More on Speeding up the Survey Package: Adding the New C++ Functions to the Package

Following up on an earlier post about speeding up the {survey} package using {Rcpp} and {RcppArmadillo}, I show how the new, faster functions can be incorporated into the package along with accompanying unit tests. I also show how the speed of the original base R functions and the {Rcpp} versions scale as survey designs increase in size.

statistics
surveys
R
survey package
Author
Published

October 21, 2022

In an earlier post on this blog, I showed that the {survey} package’s speed can be drastically improved by using {Rcpp}. In that post, I focused on developing {Rcpp} versions of two key functions which are the primary speed bottleneck of the package: survey:::multistage() and survey:::onestage() (described in an earlier post). Today’s post takes the further step of showing how to actually incorporate these functions into the {survey} package. We’ll see precisely where and how the {Rcpp} functions can be added into the package’s structure, and we’ll also introduce a unit test script to ensure that the new {Rcpp} functions yield the expected results.

To motivate all this, I’ll start by showing speed benchmarks of the original functions and their {Rcpp} versions across a range of data sizes to understand when we should expect to see speed improvements. The TL;DR of this benchmarking is that the {Rcpp}-based functions are generally faster regardless of design size, and they scale much better as the number of PSUs or strata increases. The relative speed increase is much smaller though if a covariance matrix is being estimated for a large number of variables (say, 100).

Speed Benchmarking

Benchmarking the multistage() functions

To understand the relative speed performance of the base R and {Rcpp} versions of multistage(), I calculated the run time required to estimate the variance of a total for a range of different sizes of survey designs. The different sizes of survey designs I compared varied in terms of:

  1. The number of strata (1, 5, 10, 15, 20, 30)
  2. The number of PSUs per stratum (5, 10, 25, 50, 100, 500, 1,000, 2,500, 5,000, 10,000)
  3. The number of stages of sampling (1 or 2)
  4. The number of variables whose variances/covariances are to be estimated (1 or 100)
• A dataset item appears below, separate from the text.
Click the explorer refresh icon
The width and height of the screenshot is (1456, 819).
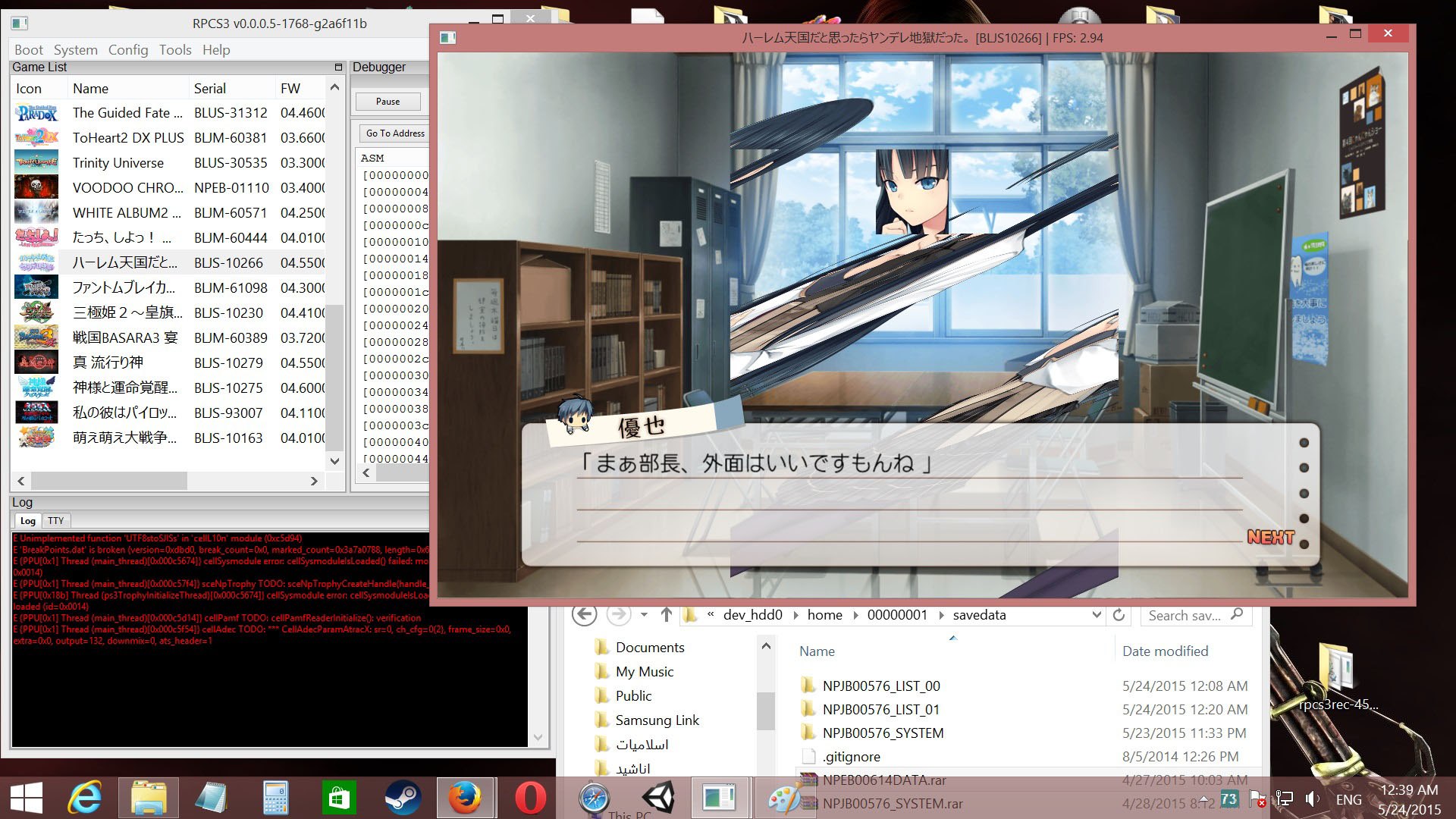coord(1119,615)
For each design size, I replicated the use of multistage() 30 times and calculated the median run time.

Click for code and more details about the benchmarking data

Datasets were constructing starting from the mu284 example dataset included in the {survey} package (type ?mu284 in R for details), which is an unstratified, two-stage sample with five PSUs and three SSUs within each PSU. To create larger designs, the mu284 dataset was duplicated as needed to create multiple strata and larger numbers of PSUs within each stratum. For example, to create a dataset with three strata and 10 PSUs per stratum, the mu284 dataset was duplicated six times, with each pair of duplicates grouped into different strata and the PSU ID labels updated to result in ten distinct PSUs per stratum.

Click to show R code for benchmarking
library(survey)
data(mu284)

# Initialize list of parameter configurations and timing results ----
  benchmark_results <- expand.grid(
    'n_variables' = c(1,100),
    'n_psus_per_stratum' = c(5, 10, 25, 50, 100, 500, 1000, 2500, 5000, 10000),
    'n_strata' = c(1, 5, 10, 15, 20, 30),
    'one.stage' = c(TRUE, FALSE)
  ) |>
  filter(one.stage | (n_psus_per_stratum <= 50))
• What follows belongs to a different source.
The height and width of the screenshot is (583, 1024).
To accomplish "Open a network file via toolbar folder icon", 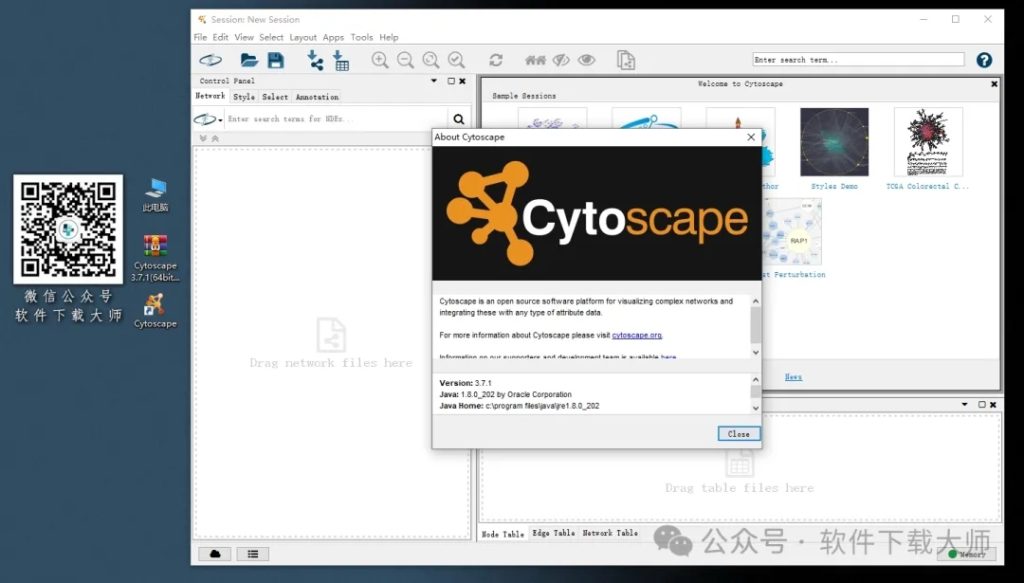I will tap(249, 60).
  benchmark_results[['n_rows']] <- NA_real_
  benchmark_results[['base_r']] <- NA_real_
  benchmark_results[['rcpp']] <- NA_real_
  
  # Initialize output CSV file ----
  output_filename <- sprintf("multistage-benchmarking_%s.csv",
                             Sys.Date())
  readr::write_csv(x = benchmark_results[0,], file = output_filename,
                   append = FALSE)

  # Loop over parameter configurations and data sizes ----
  for (i in seq_len(nrow(benchmark_results))) {    
    
    ## Create a design object of desired size
    n_strata <- benchmark_results[['n_strata']][i]
    n_psus_per_stratum <- benchmark_results[['n_psus_per_stratum']][i]
    one.stage <- benchmark_results[['one.stage']][i]
    n_variables <-  benchmark_results[['n_variables']][i]
    
    design_data <- NULL
    
    # "While loop" to create strata
    H <- 1L
    while (H <= n_strata) {
      new_rows <- NULL
      psu_prefix <- 100
      # "While loop" to create PSUs within a stratum
      hi <- 5L
      while (hi <= n_psus_per_stratum) {
        new_rows  <- rbind(new_rows, transform(mu284, id1 = psu_prefix + id1))
        hi <- hi + 5L
        psu_prefix <- psu_prefix + 100
      }
      new_rows <- transform(new_rows, stratum = H)
      design_data <- rbind(design_data, new_rows)
      H <- H + 1L
    }
    
    k <- 2
    while (k <= n_variables) {
      var_name <- paste0("y", k)
      design_data[[var_name]] <- design_data[['y1']] + rnorm(n = nrow(design_data), sd = 3)
      k <- k + 1L
    }
    
    # Update first-stage FPC variable to avoid errors
    design_data[['n1']] <- design_data[['n1']] * n_psus_per_stratum
    
    # Create survey design object
    design_obj <- svydesign(data = design_data |>
                              dplyr::arrange(stratum, id1, id2),
                            strata = ~ stratum, nest = TRUE,
                            ids = ~ id1 + id2, fpc = ~ n1 + n2)
    
    # Extract matrix of weighted variable(s) whose total is to be estimated
    x <- as.matrix(design_obj$variables[,paste0("y", seq_len(n_variables)), drop = FALSE] / design_obj$prob)
    
    ## Estimate median times required for variance computations
    results <- replicate(n = 30, expr = {
      gc();
      base_r_start <- Sys.time()
      base_r_result <- survey:::multistage(x = x,
                                           clusters = design_obj$cluster,
                                           stratas = design_obj$strata,
                                           nPSUs = design_obj$fpc$sampsize,
                                           fpcs = design_obj$fpc$popsize,
                                           lonely.psu=getOption("survey.lonely.psu"),
                                           one.stage=one.stage,
                                           stage = 1, cal = NULL)
      base_r_end <- Sys.time()
      gc();
      rcpp_start <- Sys.time()
      rcpp_result <- survey:::multistage_rcpp(x = x,
                                              clusters = design_obj$cluster,
                                              stratas = design_obj$strata,
                                              nPSUs = design_obj$fpc$sampsize,
                                              fpcs = design_obj$fpc$popsize,
                                              lonely.psu=getOption("survey.lonely.psu"),
                                              one.stage=one.stage,
                                              stage = 1, cal = NULL)
      rcpp_end <- Sys.time()
      
      stopifnot(all.equal(base_r_result, rcpp_result))
      
      return(c('base_r' = base_r_end - base_r_start,
               'rcpp' = rcpp_end - rcpp_start))
    })
    results <- apply(results, MARGIN = 1, median)
    
    benchmark_results[['base_r']][i] <- results['base_r']
    benchmark_results[['rcpp']][i] <- results['rcpp']
    benchmark_results[['n_rows']][i] <- nrow(design_data)
    
    sprintf("i=%s", i) |> print()
    benchmark_results[i,] |> print()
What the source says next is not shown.